If we use the latter definition, the Isomorphism Lemma would fail.

(Isomorphism Lemma) If there is an isomorphism between two interpretations $P$ and $Q$ of the same language $L$, then for every sentence $A$ of $L$ we have $$P\models A \ \ \ \ \text{ if and only if } Q\models A.$$

As to how it could fail, consider $$|P| = \mathbb{N} = \{0,1,2,3,...\}$$ with the only predicate $>$, and $$|Q| = -\mathbb{N} = \{0,-1,-2,-3,...\}$$ with the only predicate $>$ (yes, both $P$ and $Q$ with the same predicate), where the isomorphism, as per the second definition, is defined as $$n\mapsto -n \ \ \ \ \text{and} \ \ \ \ >\ \mapsto \ >.$$

Suppose we have only one constant $c_0$ in our language, and that $c_0^P=0$. As we are using the objectual approach, we have that $$P \models \exists x(x>0)$$ as we can append a new constant $c_1$ to our language and map it to $1$. However, such sentence $\exists x(x>0)$ is not true in $Q$, as no element of $|Q|$ is greater than $0$.

Answer 1

There is much more to an interpretation than its closed terms.
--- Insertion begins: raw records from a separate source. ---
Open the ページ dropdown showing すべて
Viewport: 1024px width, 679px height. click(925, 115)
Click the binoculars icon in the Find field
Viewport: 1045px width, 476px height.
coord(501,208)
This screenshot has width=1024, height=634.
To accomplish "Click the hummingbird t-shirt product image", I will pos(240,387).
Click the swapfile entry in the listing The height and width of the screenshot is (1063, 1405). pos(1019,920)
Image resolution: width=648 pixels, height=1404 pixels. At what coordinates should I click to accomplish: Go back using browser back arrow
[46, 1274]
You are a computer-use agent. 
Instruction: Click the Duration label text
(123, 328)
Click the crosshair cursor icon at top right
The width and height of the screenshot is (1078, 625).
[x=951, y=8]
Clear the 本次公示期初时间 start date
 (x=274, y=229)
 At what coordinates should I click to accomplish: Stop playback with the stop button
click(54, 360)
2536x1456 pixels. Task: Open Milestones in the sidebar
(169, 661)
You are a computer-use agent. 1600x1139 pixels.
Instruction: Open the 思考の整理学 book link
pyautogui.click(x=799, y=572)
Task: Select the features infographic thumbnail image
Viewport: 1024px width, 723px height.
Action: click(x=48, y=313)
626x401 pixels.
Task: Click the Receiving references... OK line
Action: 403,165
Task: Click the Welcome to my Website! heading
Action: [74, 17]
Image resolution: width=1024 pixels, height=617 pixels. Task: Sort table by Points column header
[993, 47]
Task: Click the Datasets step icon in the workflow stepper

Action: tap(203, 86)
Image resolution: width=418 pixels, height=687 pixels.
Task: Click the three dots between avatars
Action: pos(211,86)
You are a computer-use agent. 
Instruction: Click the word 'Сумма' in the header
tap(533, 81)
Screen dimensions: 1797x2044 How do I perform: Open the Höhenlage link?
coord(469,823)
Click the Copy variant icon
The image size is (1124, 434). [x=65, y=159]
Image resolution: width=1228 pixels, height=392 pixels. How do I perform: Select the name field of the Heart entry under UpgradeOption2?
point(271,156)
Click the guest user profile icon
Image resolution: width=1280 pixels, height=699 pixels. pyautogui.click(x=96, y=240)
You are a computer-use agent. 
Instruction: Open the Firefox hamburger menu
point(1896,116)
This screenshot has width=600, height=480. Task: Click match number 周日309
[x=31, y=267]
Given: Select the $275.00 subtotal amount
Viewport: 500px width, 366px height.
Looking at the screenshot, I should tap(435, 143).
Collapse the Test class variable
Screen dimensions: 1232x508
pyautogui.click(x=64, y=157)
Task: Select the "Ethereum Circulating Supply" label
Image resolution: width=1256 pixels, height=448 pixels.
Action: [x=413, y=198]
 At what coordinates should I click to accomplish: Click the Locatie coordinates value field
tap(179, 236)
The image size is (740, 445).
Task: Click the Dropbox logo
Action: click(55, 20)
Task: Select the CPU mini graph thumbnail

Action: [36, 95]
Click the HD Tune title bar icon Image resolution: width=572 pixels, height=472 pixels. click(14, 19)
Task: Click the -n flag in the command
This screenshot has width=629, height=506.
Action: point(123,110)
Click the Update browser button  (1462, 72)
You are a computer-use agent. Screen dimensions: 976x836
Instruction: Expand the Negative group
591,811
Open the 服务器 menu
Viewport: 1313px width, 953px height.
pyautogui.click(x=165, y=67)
So a definition of isomorphism that only mentions the elements named by closed terms would be very strange indeed.

For example, a group is an interpretation of the language of groups, but the only element of a group named by a closed term is the identity element. So by your definition, any two groups would be isomorphic as interpretations. This is obviously undesirable.